Problem requirements: Reproduce each of the following rows word for word.

Material provided:
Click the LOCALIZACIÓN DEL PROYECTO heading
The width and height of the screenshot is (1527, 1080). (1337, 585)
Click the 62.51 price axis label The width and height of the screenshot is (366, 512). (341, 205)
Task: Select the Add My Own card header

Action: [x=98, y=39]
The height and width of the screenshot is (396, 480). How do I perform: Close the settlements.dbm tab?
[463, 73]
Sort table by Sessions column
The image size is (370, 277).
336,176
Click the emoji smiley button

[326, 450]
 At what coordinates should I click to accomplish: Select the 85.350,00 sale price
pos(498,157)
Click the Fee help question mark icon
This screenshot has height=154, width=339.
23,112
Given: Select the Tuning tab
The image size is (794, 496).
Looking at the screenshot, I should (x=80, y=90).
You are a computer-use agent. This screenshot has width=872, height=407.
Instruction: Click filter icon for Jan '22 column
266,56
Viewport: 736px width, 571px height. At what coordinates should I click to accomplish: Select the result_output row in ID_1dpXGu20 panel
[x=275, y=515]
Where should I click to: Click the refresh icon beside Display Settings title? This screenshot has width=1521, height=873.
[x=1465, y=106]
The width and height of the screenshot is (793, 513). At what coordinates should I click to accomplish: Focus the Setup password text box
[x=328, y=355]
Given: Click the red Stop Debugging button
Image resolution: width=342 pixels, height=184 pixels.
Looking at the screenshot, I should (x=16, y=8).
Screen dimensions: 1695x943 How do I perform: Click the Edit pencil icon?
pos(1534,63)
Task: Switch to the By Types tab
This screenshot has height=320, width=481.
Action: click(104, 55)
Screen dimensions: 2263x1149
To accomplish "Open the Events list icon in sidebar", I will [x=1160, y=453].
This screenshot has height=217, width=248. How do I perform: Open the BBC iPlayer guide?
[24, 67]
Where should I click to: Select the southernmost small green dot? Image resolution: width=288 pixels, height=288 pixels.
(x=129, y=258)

Written answer:
Click the LOCALIZACIÓN DEL PROYECTO heading
The width and height of the screenshot is (1527, 1080). (1337, 585)
Click the 62.51 price axis label The width and height of the screenshot is (366, 512). (341, 205)
Task: Select the Add My Own card header

Action: [x=98, y=39]
The height and width of the screenshot is (396, 480). How do I perform: Close the settlements.dbm tab?
[463, 73]
Sort table by Sessions column
The image size is (370, 277).
336,176
Click the emoji smiley button

[326, 450]
 At what coordinates should I click to accomplish: Select the 85.350,00 sale price
pos(498,157)
Click the Fee help question mark icon
This screenshot has height=154, width=339.
23,112
Given: Select the Tuning tab
The image size is (794, 496).
Looking at the screenshot, I should (x=80, y=90).
You are a computer-use agent. This screenshot has width=872, height=407.
Instruction: Click filter icon for Jan '22 column
266,56
Viewport: 736px width, 571px height. At what coordinates should I click to accomplish: Select the result_output row in ID_1dpXGu20 panel
[x=275, y=515]
Where should I click to: Click the refresh icon beside Display Settings title? This screenshot has width=1521, height=873.
[x=1465, y=106]
The width and height of the screenshot is (793, 513). At what coordinates should I click to accomplish: Focus the Setup password text box
[x=328, y=355]
Given: Click the red Stop Debugging button
Image resolution: width=342 pixels, height=184 pixels.
Looking at the screenshot, I should (x=16, y=8).
Screen dimensions: 1695x943 How do I perform: Click the Edit pencil icon?
pos(1534,63)
Task: Switch to the By Types tab
This screenshot has height=320, width=481.
Action: click(104, 55)
Screen dimensions: 2263x1149
To accomplish "Open the Events list icon in sidebar", I will [x=1160, y=453].
This screenshot has height=217, width=248. How do I perform: Open the BBC iPlayer guide?
[24, 67]
Where should I click to: Select the southernmost small green dot? Image resolution: width=288 pixels, height=288 pixels.
(x=129, y=258)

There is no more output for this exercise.